» Set problem: From the records, pull out each line containing the string "icon", matching case. Copy those lines unchanged.

[Raw records]
┌──

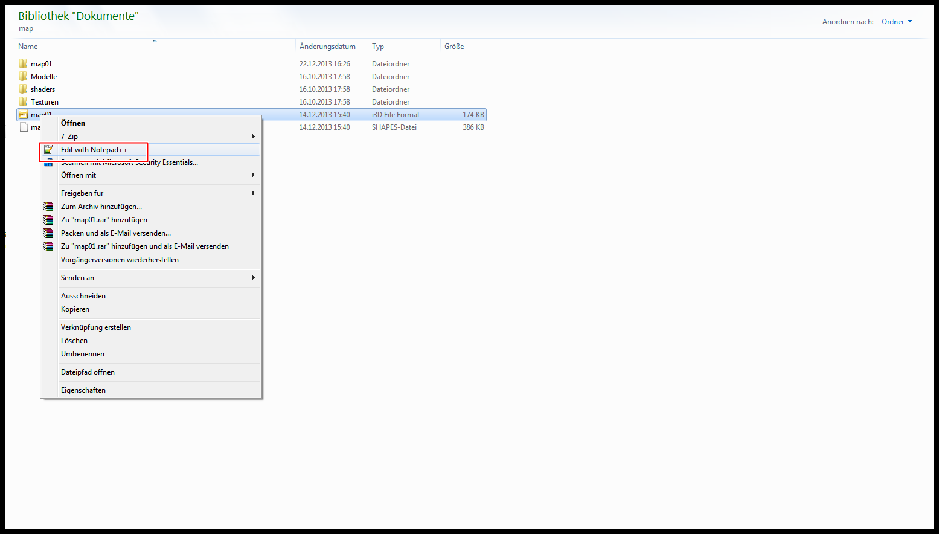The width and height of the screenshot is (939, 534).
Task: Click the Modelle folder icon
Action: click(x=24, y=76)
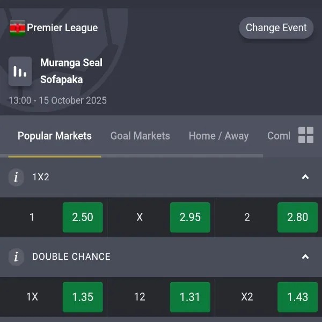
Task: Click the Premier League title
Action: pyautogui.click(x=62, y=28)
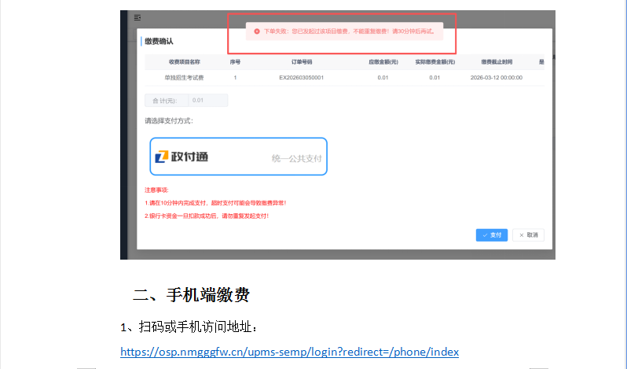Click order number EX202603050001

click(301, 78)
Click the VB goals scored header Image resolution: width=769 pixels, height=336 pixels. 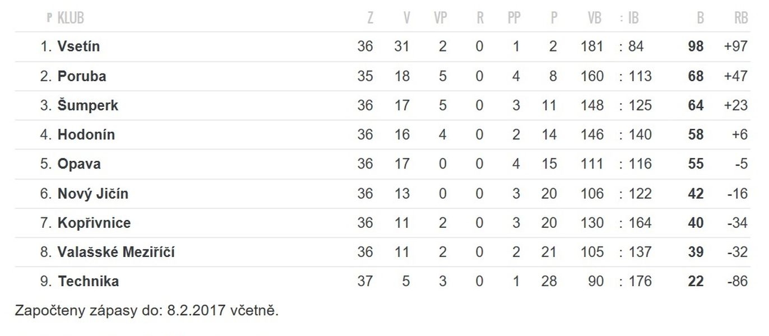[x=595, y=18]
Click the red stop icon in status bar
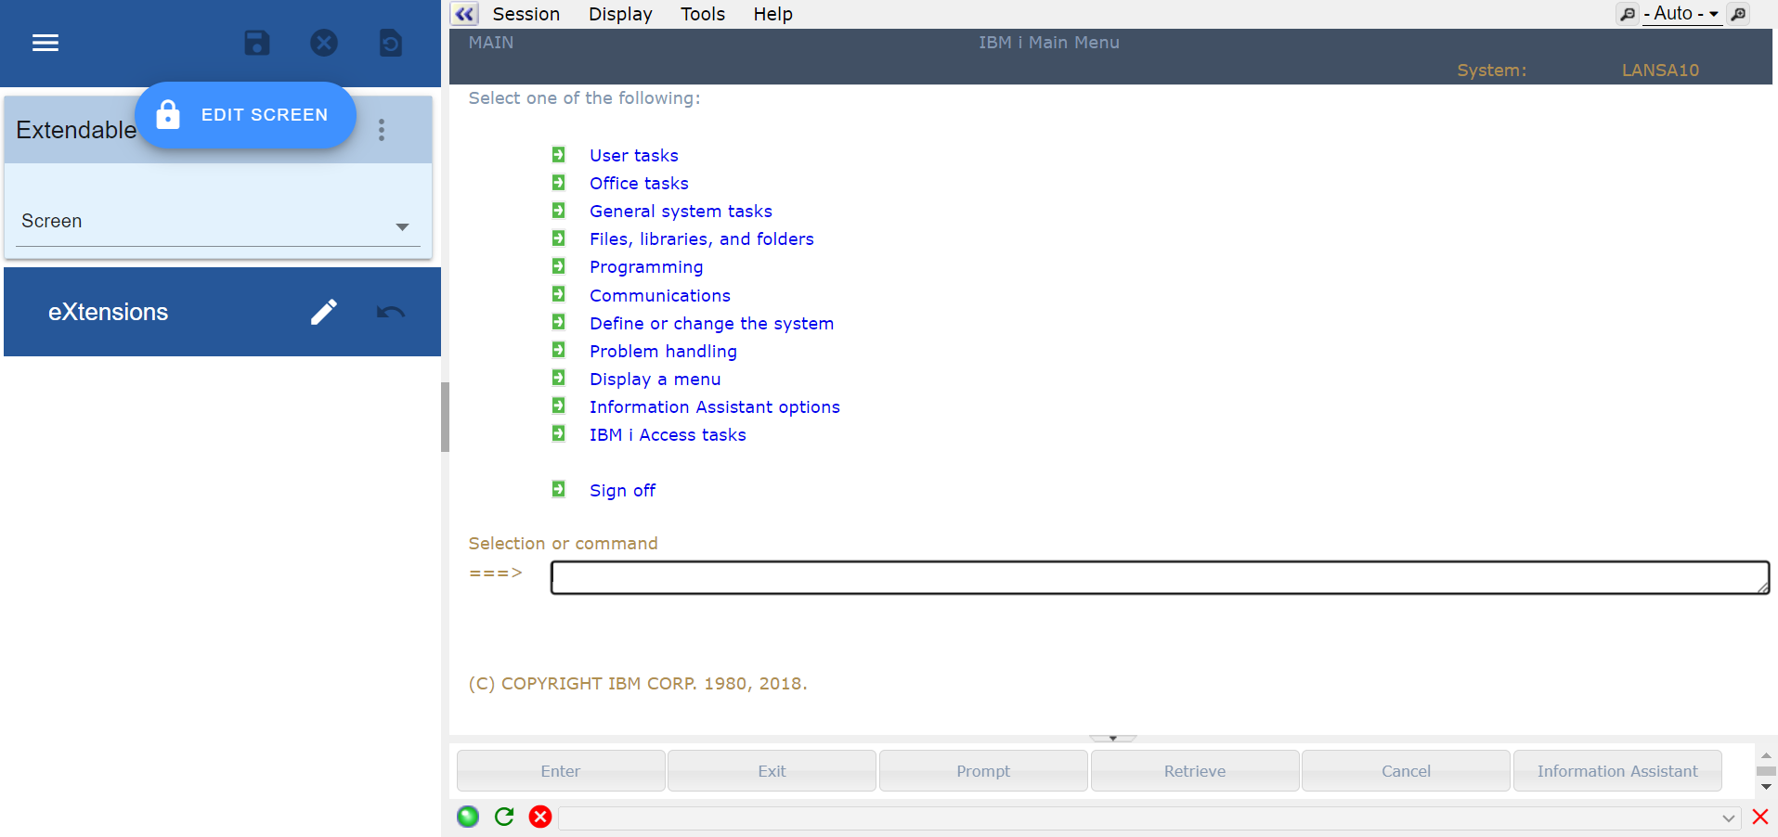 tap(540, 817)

└──

» Expected answer:
Task: Click the Modelle folder icon
Click the red stop icon in status bar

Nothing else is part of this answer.